(Pictured are the first two people I’ve ever known myself to look like. I love my girls.)
Peer support is one of a kind. I say this as I socialize minimally and live out in the country on a road so narrow you have to veer off a little when passing other vehicles to make room for both. Peer support is why we gravitate towards certain people. They get us! Being with or talking with them feels good. I’ve never known anything quite like the comfort of an adoptee peer until several years ago a friend of mine who has three adopted children put me in contact with my friend Anne, a fellow adoptee. While I’ve only met Anne in person once, we text often. I credit Anne with finding my birth father for me. He was a parent/child match for me on Ancestry DNA, then I realized there were about a half a million people in this country with his same name. I had to stalk him first before considering contacting him.

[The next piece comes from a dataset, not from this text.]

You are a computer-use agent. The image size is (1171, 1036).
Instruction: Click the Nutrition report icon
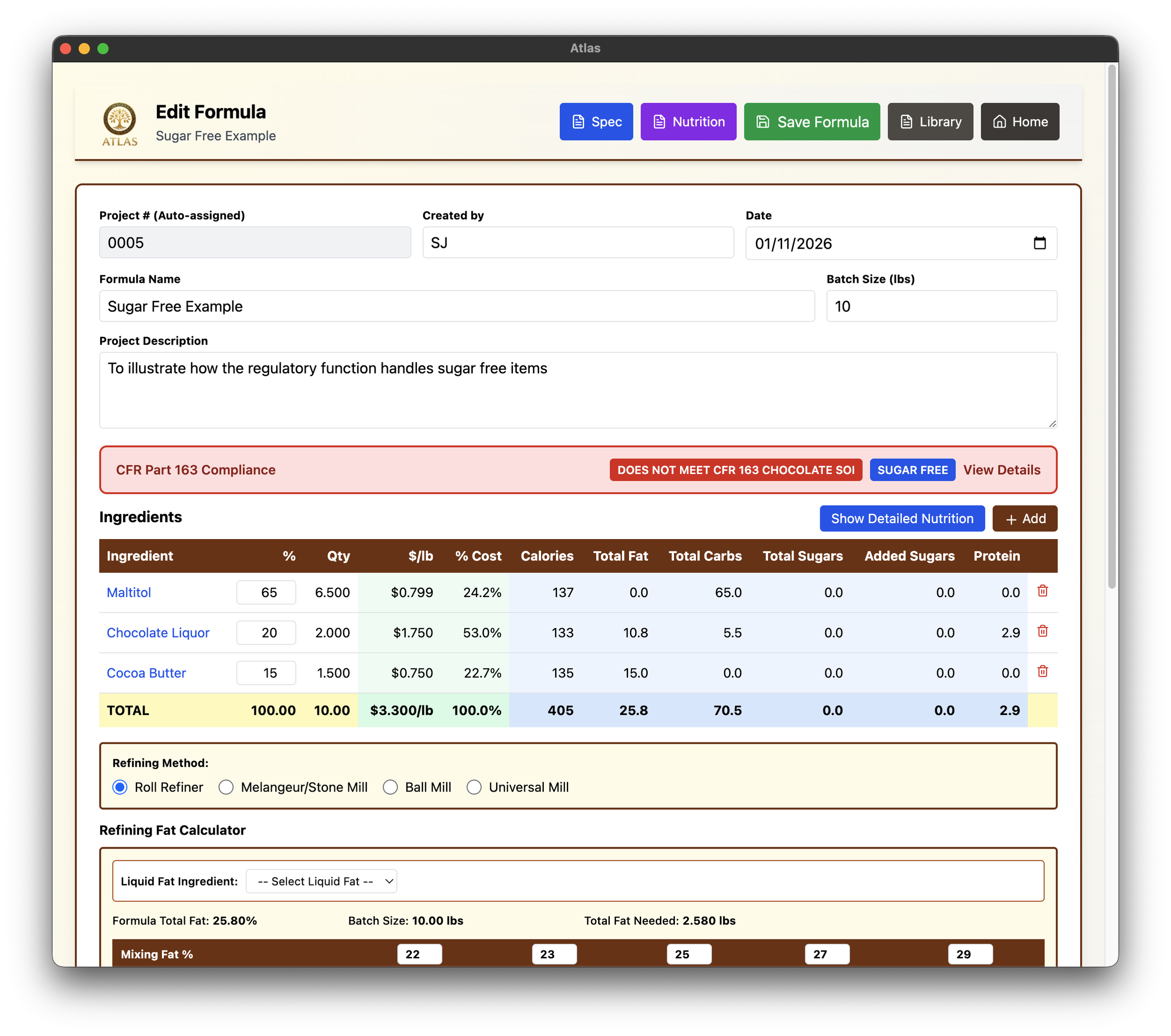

Anne “gets me”. While she had a different experience with her adopted family than I, we took on the same burdens of guilt wanting to know about our biological selves and families. How would that impact our adopted families, our immediate families, and our biological families? We are programmed to take up minimal space and be grateful. Not seek more. She and I both fear rejection. We both grieve. We commiserate. It’s validating for me to know I’m not the only person feeling this way. We’ve also both experienced issues which manifested themselves later in life. And we both know together that IT’S OKAY!
The adoptee FB groups and podcasts have broken the chains free for me to express what’s eaten at me for way too many years. I love my adoptee groups. I love that I’ve never met any of these people, but connect and bond with them.